Copy every line of the material below word for word, without changing anything.

Materials provided:
## START
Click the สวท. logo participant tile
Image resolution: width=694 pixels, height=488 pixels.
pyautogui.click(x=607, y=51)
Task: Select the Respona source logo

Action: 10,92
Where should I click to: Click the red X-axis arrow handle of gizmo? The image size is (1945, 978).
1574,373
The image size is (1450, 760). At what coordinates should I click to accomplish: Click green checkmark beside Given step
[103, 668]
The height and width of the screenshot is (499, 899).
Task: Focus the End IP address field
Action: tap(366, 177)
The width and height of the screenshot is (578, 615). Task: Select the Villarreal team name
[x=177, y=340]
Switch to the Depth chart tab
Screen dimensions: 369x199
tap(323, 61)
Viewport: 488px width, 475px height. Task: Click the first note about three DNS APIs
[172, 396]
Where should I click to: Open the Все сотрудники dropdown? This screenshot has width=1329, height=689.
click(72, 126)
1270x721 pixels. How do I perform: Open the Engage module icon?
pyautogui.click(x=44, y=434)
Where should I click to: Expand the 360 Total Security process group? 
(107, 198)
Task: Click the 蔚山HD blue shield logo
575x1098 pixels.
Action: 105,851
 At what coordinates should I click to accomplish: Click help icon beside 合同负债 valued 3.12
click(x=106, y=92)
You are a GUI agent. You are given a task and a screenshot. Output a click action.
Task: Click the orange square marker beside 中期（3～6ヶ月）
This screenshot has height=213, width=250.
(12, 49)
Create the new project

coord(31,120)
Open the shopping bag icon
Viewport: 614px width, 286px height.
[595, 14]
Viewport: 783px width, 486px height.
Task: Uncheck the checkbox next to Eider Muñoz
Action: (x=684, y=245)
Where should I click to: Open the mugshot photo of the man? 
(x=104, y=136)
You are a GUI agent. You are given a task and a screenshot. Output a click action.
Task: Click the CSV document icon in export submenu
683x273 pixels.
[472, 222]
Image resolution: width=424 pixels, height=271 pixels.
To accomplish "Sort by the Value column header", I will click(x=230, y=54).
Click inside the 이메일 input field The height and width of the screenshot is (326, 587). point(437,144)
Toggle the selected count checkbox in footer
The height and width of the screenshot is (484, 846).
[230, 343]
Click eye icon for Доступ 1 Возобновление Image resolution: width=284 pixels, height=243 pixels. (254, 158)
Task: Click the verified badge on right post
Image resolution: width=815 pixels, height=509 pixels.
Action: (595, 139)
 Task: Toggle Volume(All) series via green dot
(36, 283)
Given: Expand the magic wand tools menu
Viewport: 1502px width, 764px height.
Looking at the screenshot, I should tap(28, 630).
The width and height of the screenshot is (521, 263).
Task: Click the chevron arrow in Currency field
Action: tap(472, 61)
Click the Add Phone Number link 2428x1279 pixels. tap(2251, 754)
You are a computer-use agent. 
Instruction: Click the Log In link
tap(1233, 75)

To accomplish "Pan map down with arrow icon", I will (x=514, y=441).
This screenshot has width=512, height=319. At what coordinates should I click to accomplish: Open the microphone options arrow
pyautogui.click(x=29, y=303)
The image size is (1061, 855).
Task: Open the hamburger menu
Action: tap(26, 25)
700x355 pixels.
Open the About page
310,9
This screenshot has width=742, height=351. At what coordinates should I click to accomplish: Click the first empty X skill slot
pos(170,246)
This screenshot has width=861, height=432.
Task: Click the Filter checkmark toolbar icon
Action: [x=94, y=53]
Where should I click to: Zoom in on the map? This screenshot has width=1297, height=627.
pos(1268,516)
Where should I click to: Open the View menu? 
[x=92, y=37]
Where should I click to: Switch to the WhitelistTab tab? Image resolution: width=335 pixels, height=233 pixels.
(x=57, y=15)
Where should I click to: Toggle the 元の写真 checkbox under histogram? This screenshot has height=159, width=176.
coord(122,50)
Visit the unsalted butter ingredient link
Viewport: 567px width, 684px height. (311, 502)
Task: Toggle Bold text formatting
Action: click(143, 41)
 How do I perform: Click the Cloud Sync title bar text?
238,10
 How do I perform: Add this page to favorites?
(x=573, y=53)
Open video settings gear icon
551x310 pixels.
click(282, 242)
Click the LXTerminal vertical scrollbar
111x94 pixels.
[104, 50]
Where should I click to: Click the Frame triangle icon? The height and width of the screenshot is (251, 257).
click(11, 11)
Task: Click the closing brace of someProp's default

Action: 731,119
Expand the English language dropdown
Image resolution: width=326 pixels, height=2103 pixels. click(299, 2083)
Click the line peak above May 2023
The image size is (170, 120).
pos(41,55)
## END
Complete response:
Click the สวท. logo participant tile
Image resolution: width=694 pixels, height=488 pixels.
pyautogui.click(x=607, y=51)
Task: Select the Respona source logo

Action: 10,92
Where should I click to: Click the red X-axis arrow handle of gizmo? The image size is (1945, 978).
1574,373
The image size is (1450, 760). At what coordinates should I click to accomplish: Click green checkmark beside Given step
[103, 668]
The height and width of the screenshot is (499, 899).
Task: Focus the End IP address field
Action: tap(366, 177)
The width and height of the screenshot is (578, 615). Task: Select the Villarreal team name
[x=177, y=340]
Switch to the Depth chart tab
Screen dimensions: 369x199
tap(323, 61)
Viewport: 488px width, 475px height. Task: Click the first note about three DNS APIs
[172, 396]
Where should I click to: Open the Все сотрудники dropdown? This screenshot has width=1329, height=689.
click(72, 126)
1270x721 pixels. How do I perform: Open the Engage module icon?
pyautogui.click(x=44, y=434)
Where should I click to: Expand the 360 Total Security process group? 
(107, 198)
Task: Click the 蔚山HD blue shield logo
575x1098 pixels.
Action: 105,851
 At what coordinates should I click to accomplish: Click help icon beside 合同负债 valued 3.12
click(x=106, y=92)
You are a GUI agent. You are given a task and a screenshot. Output a click action.
Task: Click the orange square marker beside 中期（3～6ヶ月）
This screenshot has height=213, width=250.
(12, 49)
Create the new project

coord(31,120)
Open the shopping bag icon
Viewport: 614px width, 286px height.
[595, 14]
Viewport: 783px width, 486px height.
Task: Uncheck the checkbox next to Eider Muñoz
Action: (x=684, y=245)
Where should I click to: Open the mugshot photo of the man? 
(x=104, y=136)
You are a GUI agent. You are given a task and a screenshot. Output a click action.
Task: Click the CSV document icon in export submenu
683x273 pixels.
[472, 222]
Image resolution: width=424 pixels, height=271 pixels.
To accomplish "Sort by the Value column header", I will click(x=230, y=54).
Click inside the 이메일 input field The height and width of the screenshot is (326, 587). point(437,144)
Toggle the selected count checkbox in footer
The height and width of the screenshot is (484, 846).
[230, 343]
Click eye icon for Доступ 1 Возобновление Image resolution: width=284 pixels, height=243 pixels. (254, 158)
Task: Click the verified badge on right post
Image resolution: width=815 pixels, height=509 pixels.
Action: (595, 139)
 Task: Toggle Volume(All) series via green dot
(36, 283)
Given: Expand the magic wand tools menu
Viewport: 1502px width, 764px height.
Looking at the screenshot, I should tap(28, 630).
The width and height of the screenshot is (521, 263).
Task: Click the chevron arrow in Currency field
Action: tap(472, 61)
Click the Add Phone Number link 2428x1279 pixels. tap(2251, 754)
You are a computer-use agent. 
Instruction: Click the Log In link
tap(1233, 75)

To accomplish "Pan map down with arrow icon", I will (x=514, y=441).
This screenshot has width=512, height=319. At what coordinates should I click to accomplish: Open the microphone options arrow
pyautogui.click(x=29, y=303)
The image size is (1061, 855).
Task: Open the hamburger menu
Action: tap(26, 25)
700x355 pixels.
Open the About page
310,9
This screenshot has width=742, height=351. At what coordinates should I click to accomplish: Click the first empty X skill slot
pos(170,246)
This screenshot has width=861, height=432.
Task: Click the Filter checkmark toolbar icon
Action: [x=94, y=53]
Where should I click to: Zoom in on the map? This screenshot has width=1297, height=627.
pos(1268,516)
Where should I click to: Open the View menu? 
[x=92, y=37]
Where should I click to: Switch to the WhitelistTab tab? Image resolution: width=335 pixels, height=233 pixels.
(x=57, y=15)
Where should I click to: Toggle the 元の写真 checkbox under histogram? This screenshot has height=159, width=176.
coord(122,50)
Visit the unsalted butter ingredient link
Viewport: 567px width, 684px height. (311, 502)
Task: Toggle Bold text formatting
Action: click(143, 41)
 How do I perform: Click the Cloud Sync title bar text?
238,10
 How do I perform: Add this page to favorites?
(x=573, y=53)
Open video settings gear icon
551x310 pixels.
click(282, 242)
Click the LXTerminal vertical scrollbar
111x94 pixels.
[104, 50]
Where should I click to: Click the Frame triangle icon? The height and width of the screenshot is (251, 257).
click(11, 11)
Task: Click the closing brace of someProp's default

Action: 731,119
Expand the English language dropdown
Image resolution: width=326 pixels, height=2103 pixels. click(299, 2083)
Click the line peak above May 2023
The image size is (170, 120).
pos(41,55)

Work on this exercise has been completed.